This project seeks to expand on sepehr125's project, an arXiv article recommender powered by Doc2Vec, implemented by Gensim. One of Sepehr's findings is that document vectors in Doc2Vec and their pairwise cosine distance form a weighted graph. Therefore it is possible to build a dense network out of the Doc2Vec document vectors with the documents as nodes and their pairwise cosine distance as edge weights. A key idea of this project is to build this dense graph and extract information that may provide insight into the aforementioned question.
The article metadata was obtained via arXiv's OAI-PMH interface. These files are in xml format and are well-formatted and "clean." More specifically, each element within the files is clearly and consistently labeled. Here is an example of a metadata file.
The article source files were obtained via arXiv's s3 bucket. According to arXiv, the total size of the source files was ~190 GB around Feb. 2012. However, after unpacking all the files, the total was ~600 GB and numbered just below ~1.2 million articles. Though I had expected the 2012 statistics to be outdated, the difference in size was still somewhat surprising.
Parsing the source files is much trickier than parsing the metadata because the files were laced with LaTeX and postscript. I opted to use OpenDetex for this purpose after testing on a small subset of documents, for which it worked reasonably well, extracting most of the article content with occasional mishaps. Beyond that, I also removed lines which contain fewer than 6 words via regex. From many trials and error, I found this process to be effective and simple enough that the process can be completed within the time constraint of this project. However, if there is a place to improve on, it would be parsing the source files.
My final recommendation model does not use the Doc2Vec model trained on the full articles due to time constraints. However, the model is available on a S3 bucket s3://arxivdoc2vecmodel
for anyone to access. It would be an interesting and natural next step to try to build the recommendation model with this Doc2Vec model.
The metadata was parsed and placed in a Postgres database first. Then the content of the articles were cleaned with the process mentioned in the previous section and uploaded to the same database. Then the Doc2Vec model is trained using the information from the database, including title, abstract, and content. The trained model contains the low-dimensional vector representation of each document, which is what we called "document vectors." The model that I trained set these document vectors to 100 components each.
As mentioned briefly before, because these document vectors reside in the same vector space, it is possible to compare them using some kind of distance metric, typically cosine distance. The original idea of building and analyzing the entire dense graph with cosine distance as the edges was deemed infeasible because such a graph contains hundreds of billions of edges. I attempted to subset the number of edges by eliminating those below a certain threshold of similarity but the computation remains intractable. My next attempt was stratified sampling: taking 10% of the document vectors from each of the 146 subject classified by arXiv. I was able to create this graph but analyzing it with community detection remains difficult due to size.
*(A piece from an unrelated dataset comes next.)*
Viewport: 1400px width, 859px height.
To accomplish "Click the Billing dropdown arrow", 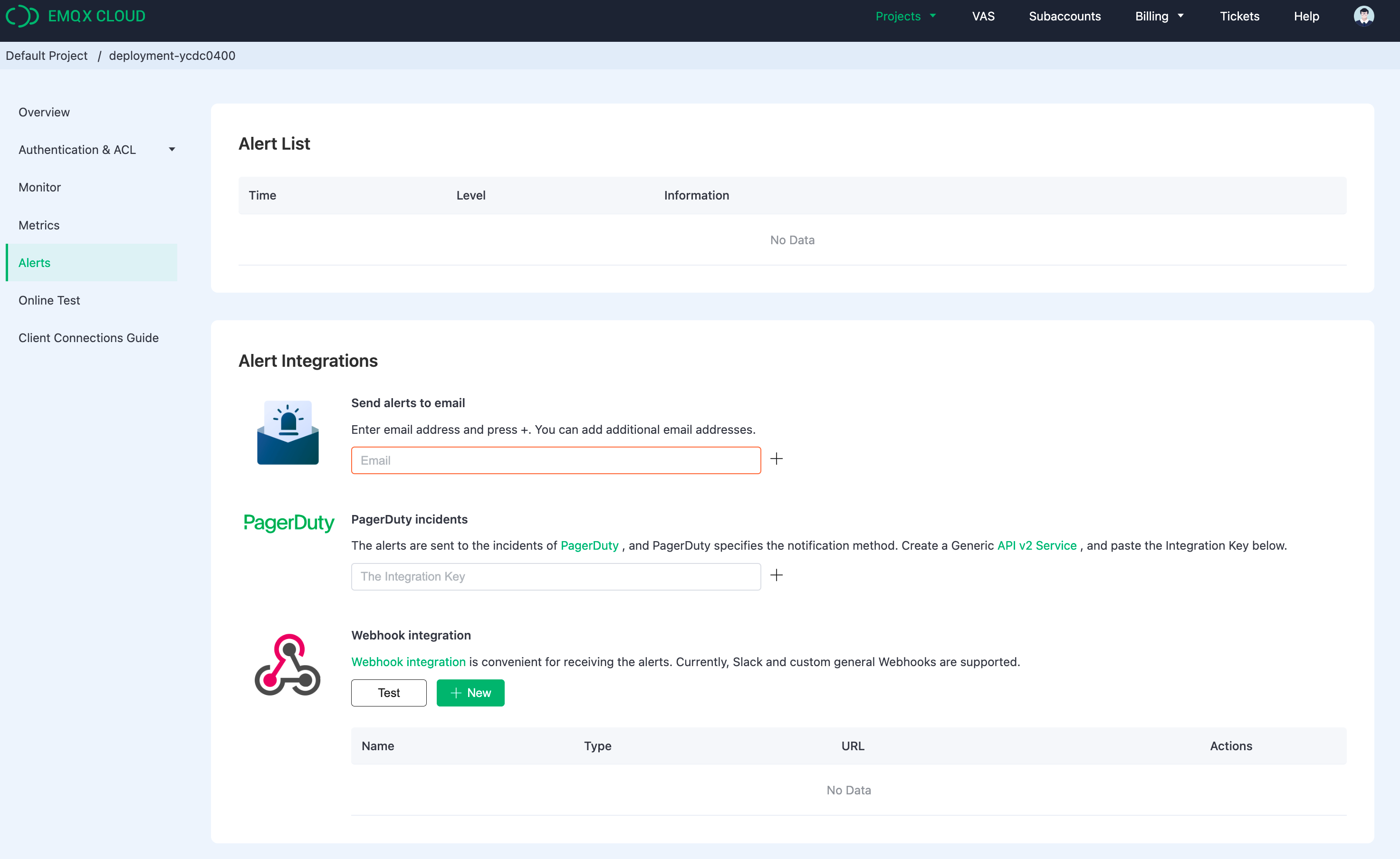I will pyautogui.click(x=1181, y=16).
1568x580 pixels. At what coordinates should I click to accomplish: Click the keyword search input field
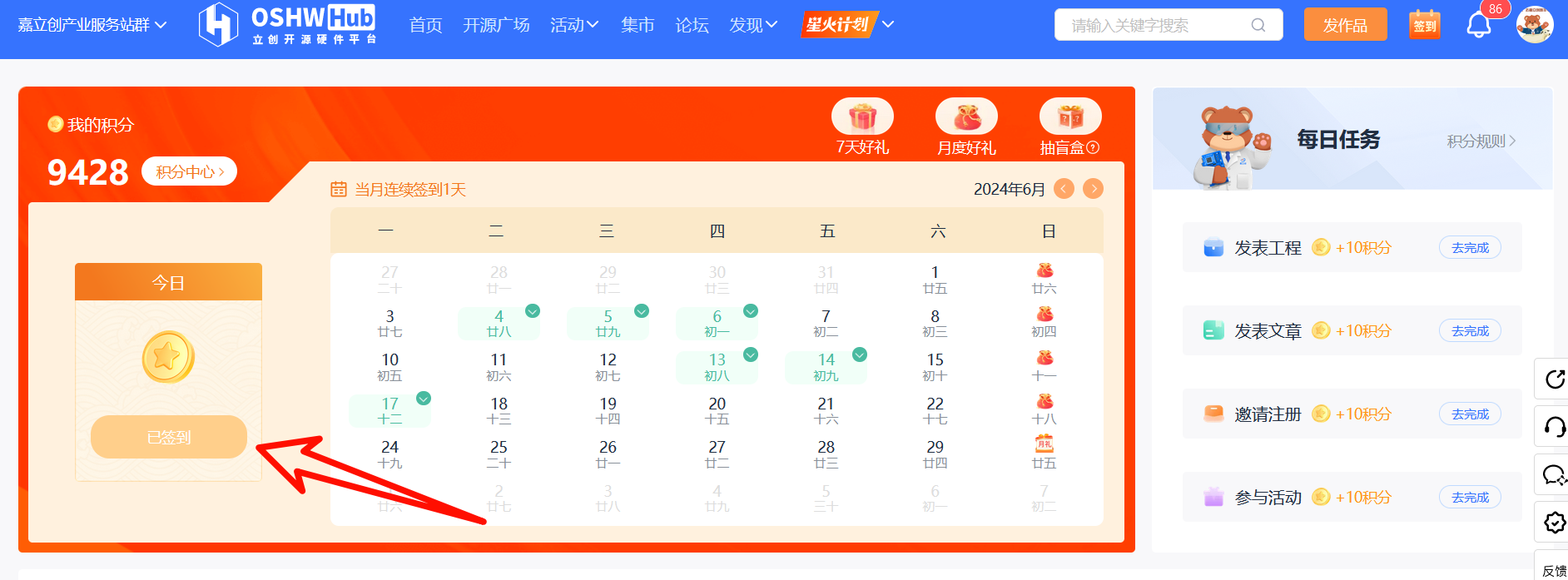1157,25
The final model compares each article to the "centers" of each of the 146 subjects. These centers are calculated taking the average of all of the document vectors in that subject. When two subjects are selected, the model returns the articles which are most similar to both subjects: this similarity is determined by the product of the document vector's cosine similarity to each of the two subjects (the document vector is not considered if its similarity to each subject is negative). I also created an webapp for the recommender:
##Ideas for Further Exploration Certainly with more resources and computing power, it would be an interesting undertaking to analyze the full network of document vectors, perhaps even including other information such as citation counts, authors, and universities into the graph. The Doc2Vec model itself can also be tuned so that it uses a greater number of dimensions for representing the vectors. Finally, as mentioned in the data section, having a consistent and reliable method of extracting content from latex files can go a long way to increasing the quality of the vector representations.